I think #1 was probably the key driving factor here. People became emotionally invested in their business, and started to identify with it. When the business went south, they had invested so much into it (personally - the financial investment was probably secondary) that they had nothing to fall back onto. At the risk of assuming something of people I never met, I'm going to guess that they justified everything with "if this is gonna make it big, it was worth all the sacrifices I made". And when the business went bust instead of boom, they realized they made sacrifices that were never going to be recouped.

It's worth repeating: you are not your business; you're not your income. If you are, get ready for a short life full of regrets.

Comment Re:Wow. (Score 2) 99

Because when you're looking for highly accurate, trustworthy information, you think of Facebook!

That's really the only comment that's necessary here. Fine, use Facebook for advocacy. The ALS challenge clearly demonstrated Facebook is actually good at that. But getting medical advice from Facebook? All I know is that the medical advice I see dispensed on Facebook would make a snake-oil seller from the Wild West blush.

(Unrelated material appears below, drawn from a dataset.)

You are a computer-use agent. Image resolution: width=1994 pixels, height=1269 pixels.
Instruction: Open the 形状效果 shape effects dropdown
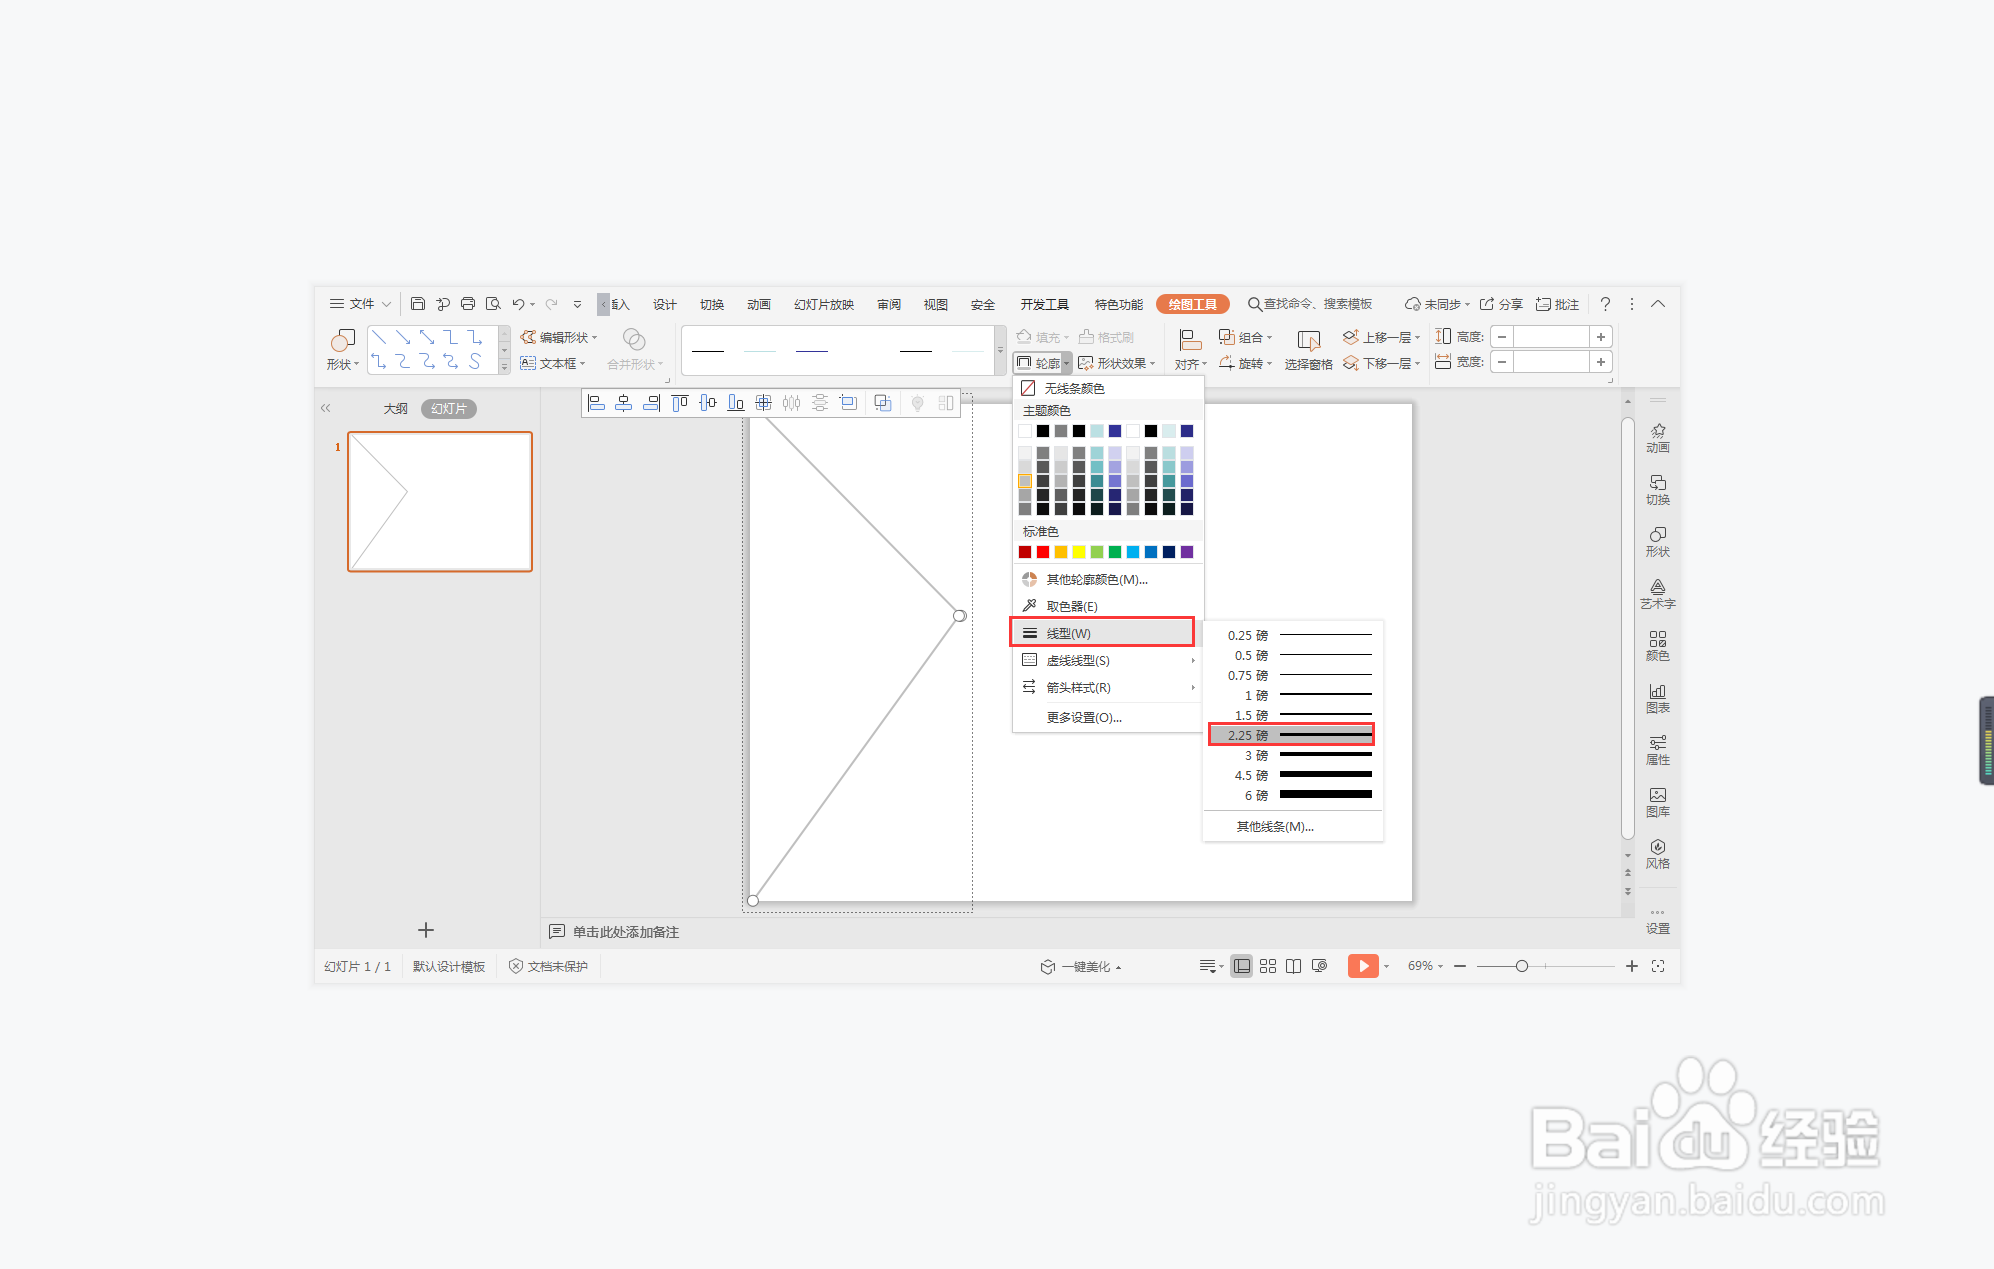(x=1118, y=363)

As an absolute edge case, I can see support pages for people with specific conditions, but I'll be a two-faced goat from Nepal if people stick to just being supportive, and don't start peddling homeopathic crap.

Comment Re: why does the CRTC need this list? (Score 4, Insightful) 324

Wow. Every regulatory agency is just there to expand its own powers? They do nothing else?

The reason people point you at Somalia is because your hyperbole leads you directly there. Want to have a civilized discussion about the optImal size of government? Great, start by dropping the ridiculous hyperbole.